Nine out of 10 primary school inspectors were very professional and forged good relationships with staff during inspections, a survey of the first 100 inspections of primary, special and nursery schools last autumn shows.
Three-quarters of the schools were "broadly satisfied" with the inspection process, but there were worries about the stress of the long lead-in time, a "snapshot" view of the school, and a lack of advice on how to take things forward.
Despite initial doubts about their value, more than half of headteachers commented on the effective contributions made by lay inspectors. In particular, their ability to ask unexpected questions and good interpersonal skills were noticed.
While two-thirds of heads and more than three-quarters of governors were satisfied with the overall quality of inspectors' judgments, there were more doubts about the judgments on specific subjects. Nearly half of heads and teachers had concerns, pointing to an unevenness in quality, generalisations made on limited evidence, and an over-emphasis on weaknesses at the expense of strengths.
"It may be that the current inspection framework requires more judgments than can be made soundly in the time available," say the report's external validators, Professor Michael Barber and Paul Fuller.
"In our view, particularly in a primary context, where the inspectors believe they have insufficient evidence to reach a firm conclusion they should say so."
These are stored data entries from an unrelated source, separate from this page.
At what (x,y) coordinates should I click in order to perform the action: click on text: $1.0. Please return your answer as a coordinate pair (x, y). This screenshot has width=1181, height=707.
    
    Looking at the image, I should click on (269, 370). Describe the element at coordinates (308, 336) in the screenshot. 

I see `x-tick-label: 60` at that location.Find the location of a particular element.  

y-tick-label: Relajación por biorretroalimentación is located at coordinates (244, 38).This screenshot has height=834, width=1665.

"Although schools generally maintain that teaching and learning receive less attention than other areas during the preparation stage, many headteachers report that the greatest value of the inspection for the school was the process of self-review carried out during the pre-inspection period," say HMI.
However, in their commentary, Barber and Fuller warn that in some cases, the long run-up can lead to "an excessive emphasis on the preparation of written policies and documents at the expense of a focus on what really matters, the quality of teaching and learning."
Sixty per cent of teachers were happy about the inspectors' qualifications, and another 24 per cent were satisfied, but with some concerns.
Barber and Fuller comment that "the quality of feedback from inspectors to schools is likely to be an important determinant of whether inspection is followed by improvement". Oral feedback needed to be well-structured and allow time for discussion. Written reports needed to be clear and accessible to a variety of audiences.